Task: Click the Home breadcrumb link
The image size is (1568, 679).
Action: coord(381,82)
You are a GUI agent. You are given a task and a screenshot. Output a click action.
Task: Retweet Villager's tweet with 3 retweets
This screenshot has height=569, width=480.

* Problem statement:
From the line that contains "The image size is (1568, 679)." to the last line of the material above, repeat every line exactly, keeping both the first and the last.

* Result for this task:
The image size is (1568, 679).
Action: coord(381,82)
You are a GUI agent. You are given a task and a screenshot. Output a click action.
Task: Retweet Villager's tweet with 3 retweets
This screenshot has height=569, width=480.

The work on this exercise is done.